WHAT IS NEEDED
Give every line of the rows below as a JSON list of strings, one string per line, skipping blank lines. Leave the pictures out.

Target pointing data

◇ ◇ ◇ ◇ ◇

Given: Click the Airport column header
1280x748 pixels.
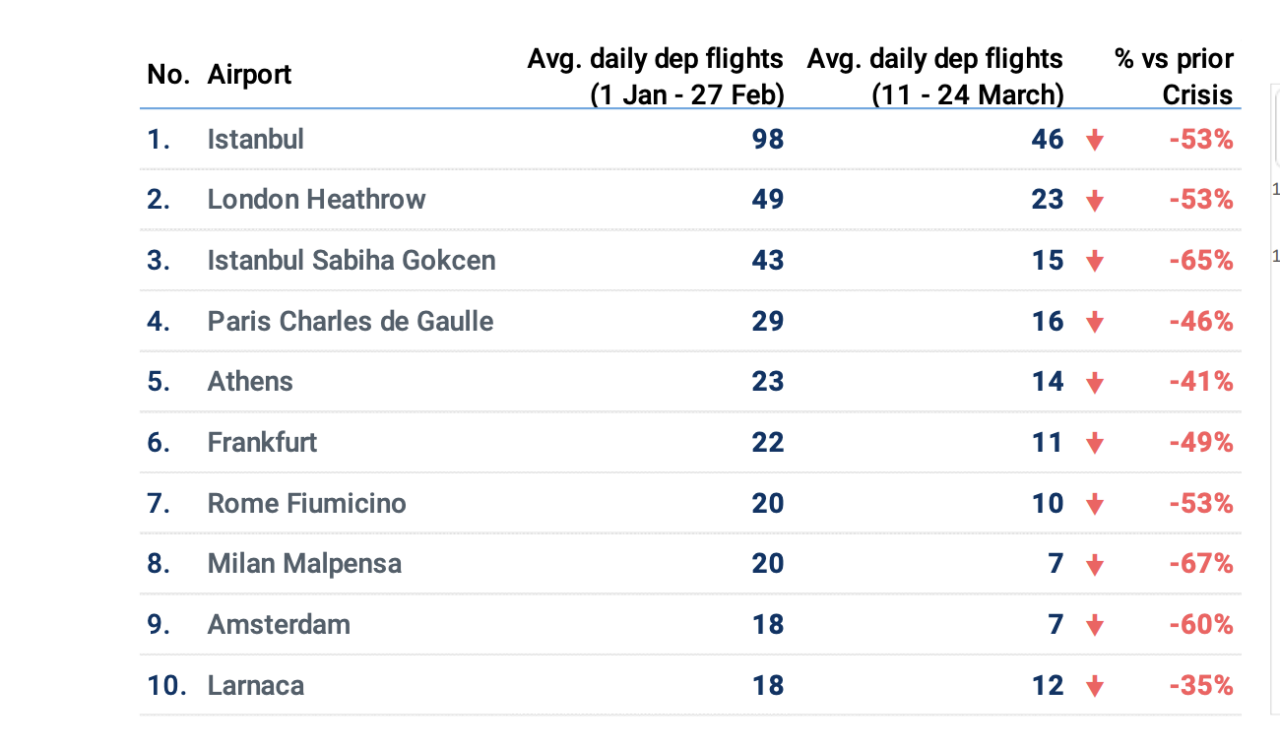Looking at the screenshot, I should pyautogui.click(x=249, y=75).
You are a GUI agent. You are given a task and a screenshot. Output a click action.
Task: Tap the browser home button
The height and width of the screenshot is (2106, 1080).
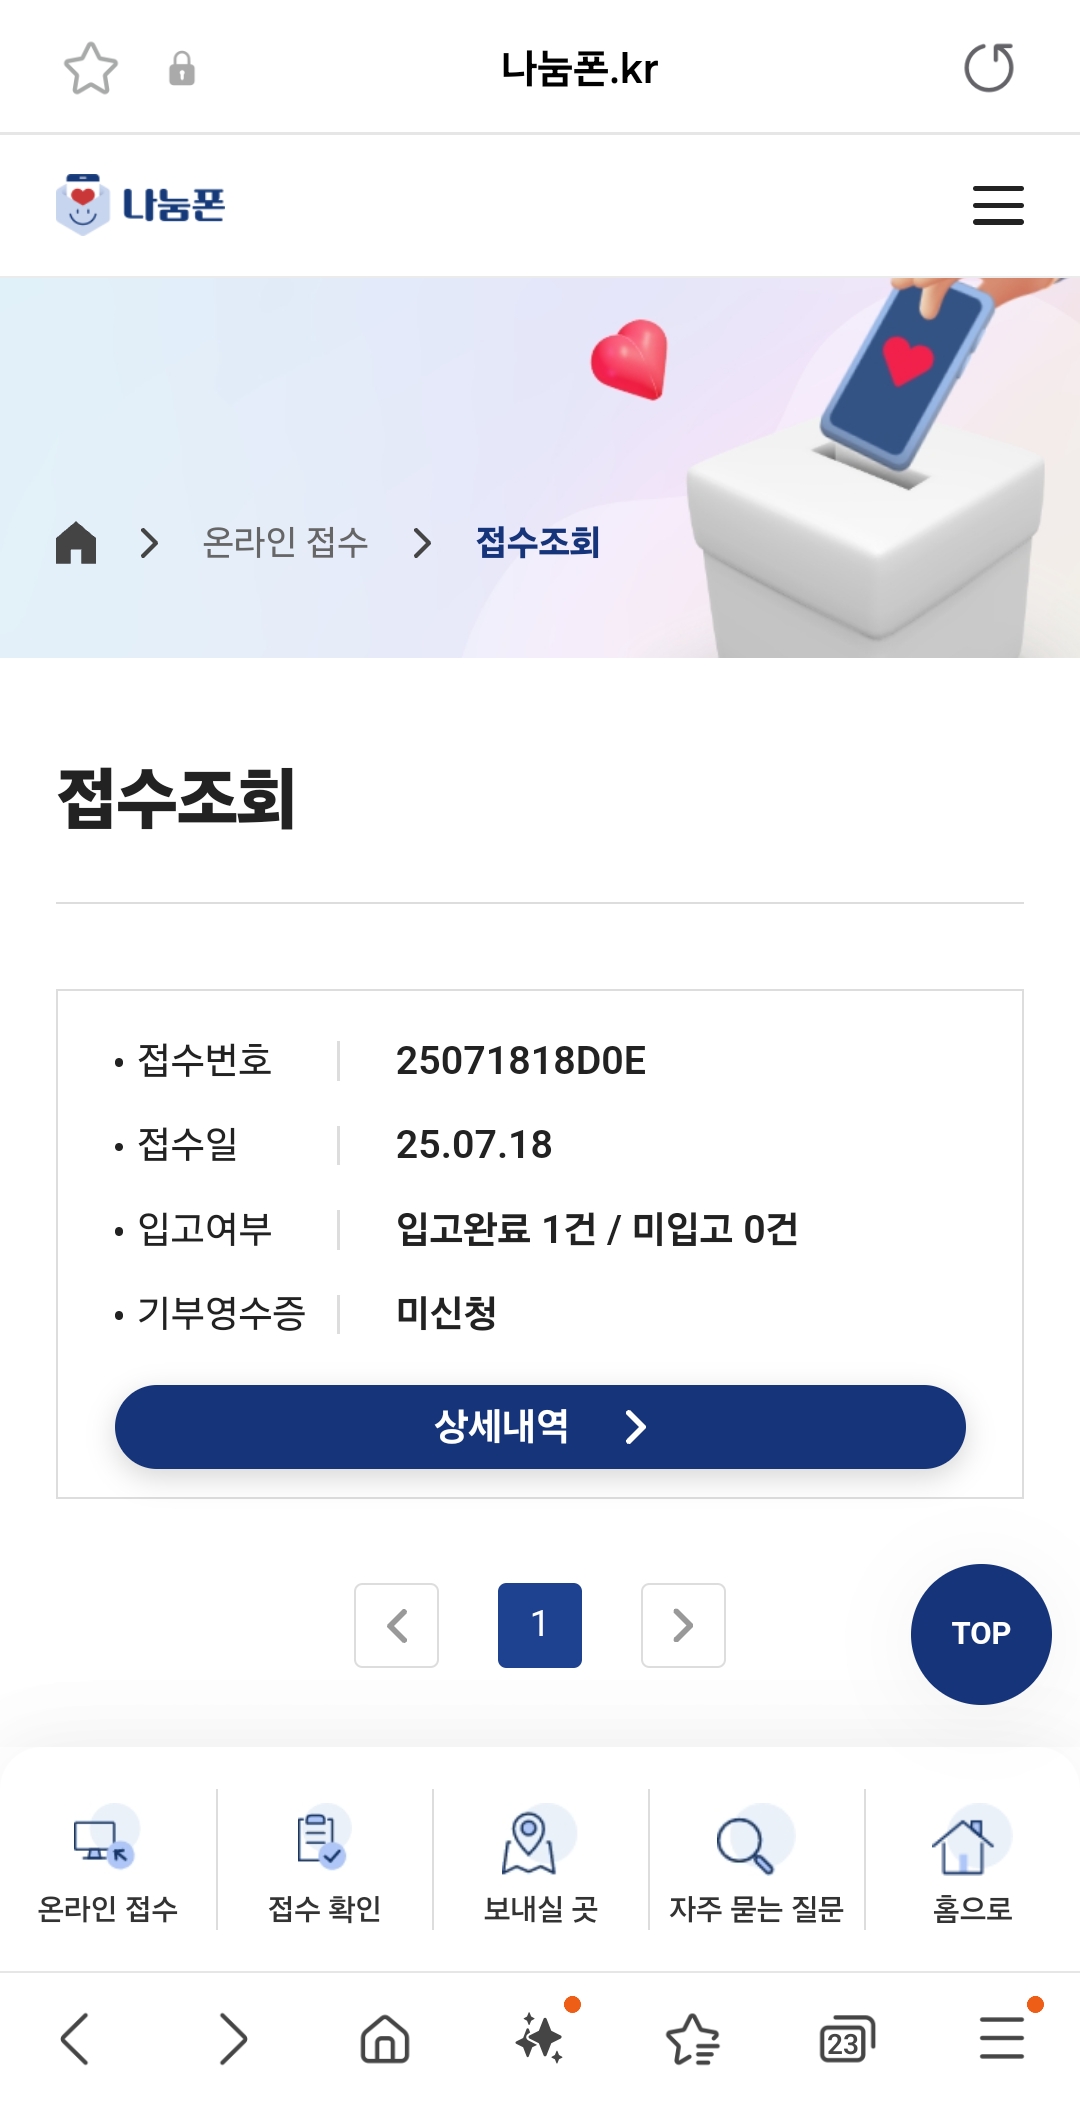(385, 2039)
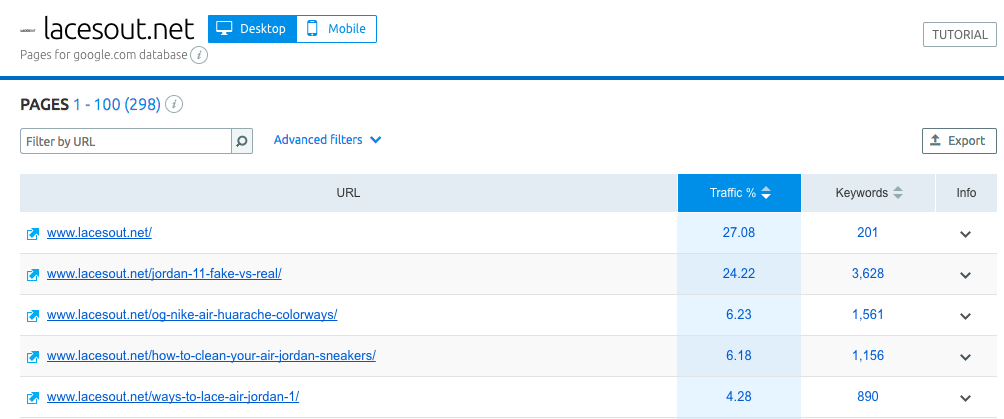The width and height of the screenshot is (1004, 419).
Task: Expand info chevron for www.lacesout.net/ row
Action: click(x=966, y=234)
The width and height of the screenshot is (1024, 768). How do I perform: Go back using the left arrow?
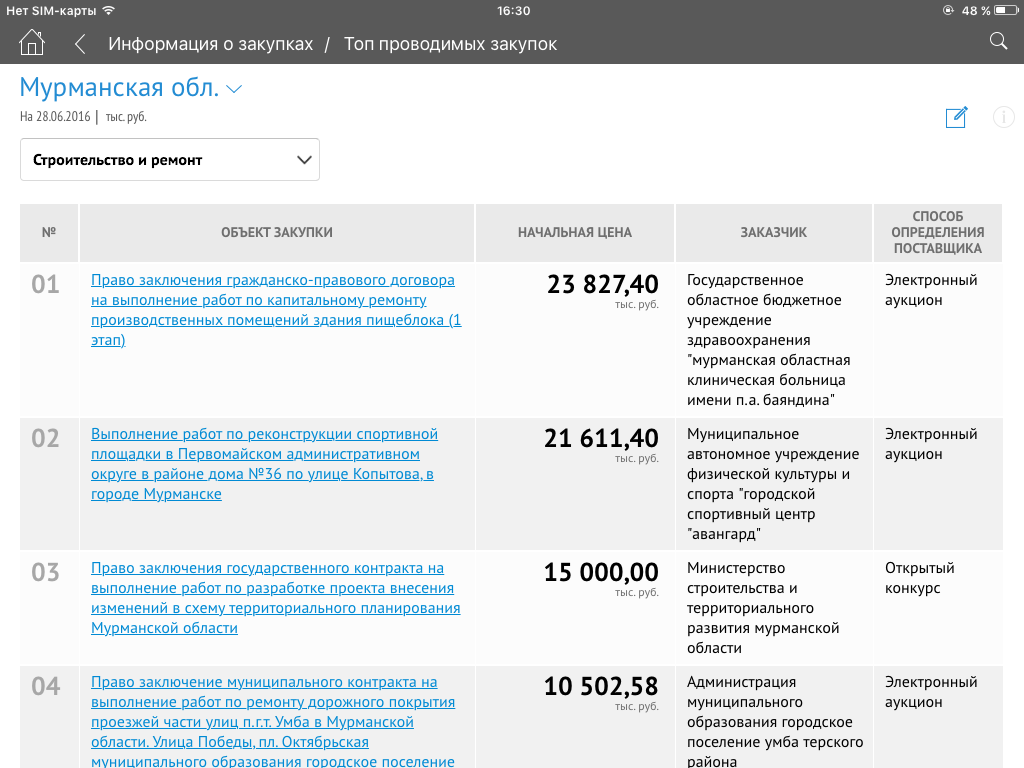[x=80, y=44]
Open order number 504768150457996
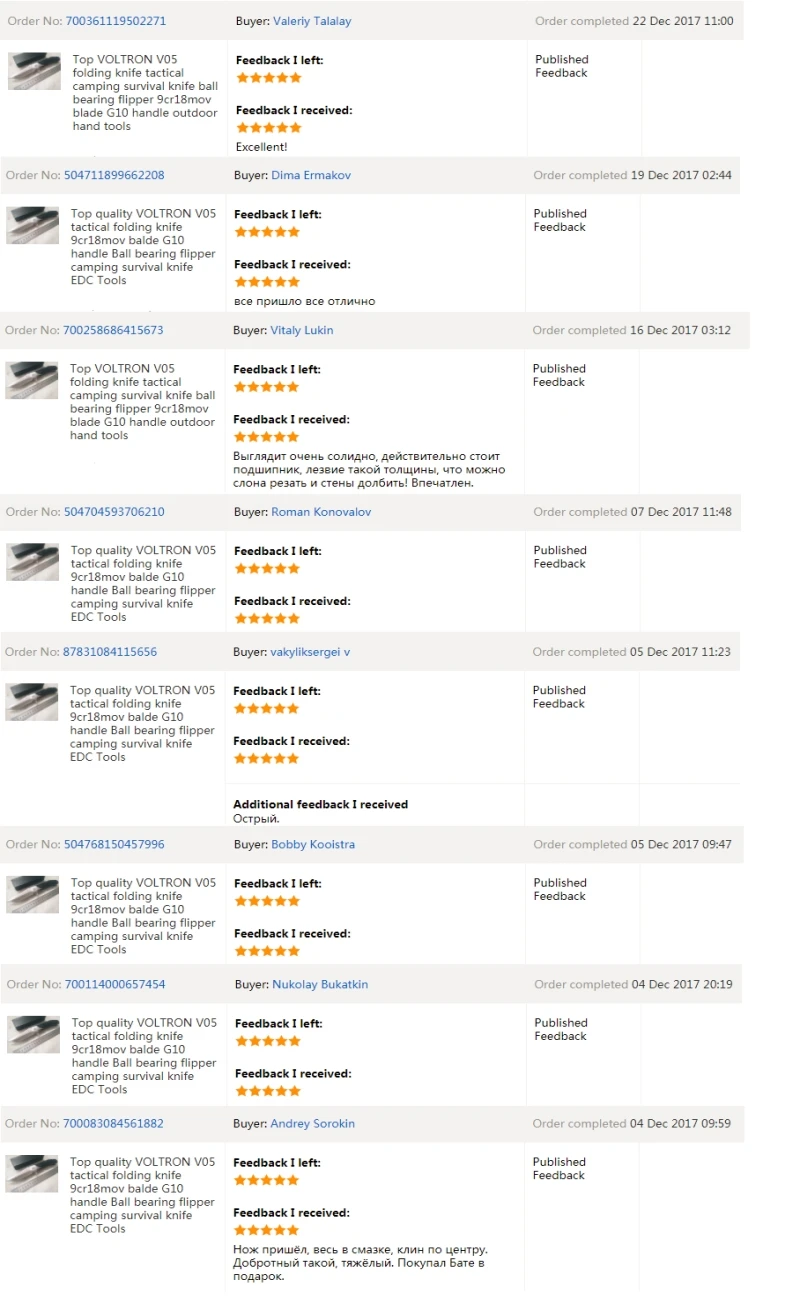The image size is (800, 1300). [114, 844]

◇ ◇ ◇ ◇ ◇

SOLUTION
[
  "Given: Click the Airport column header",
  "1280x748 pixels.",
  "Looking at the screenshot, I should pyautogui.click(x=249, y=75).",
  "You are a GUI agent. You are given a task and a screenshot. Output a click action.",
  "Task: Tap the browser home button",
  "The height and width of the screenshot is (2106, 1080).",
  "(385, 2039)",
  "The width and height of the screenshot is (1004, 419).",
  "Task: Expand info chevron for www.lacesout.net/ row",
  "Action: click(x=966, y=234)",
  "The width and height of the screenshot is (1024, 768). How do I perform: Go back using the left arrow?",
  "[x=80, y=44]",
  "Open order number 504768150457996",
  "The image size is (800, 1300). [114, 844]"
]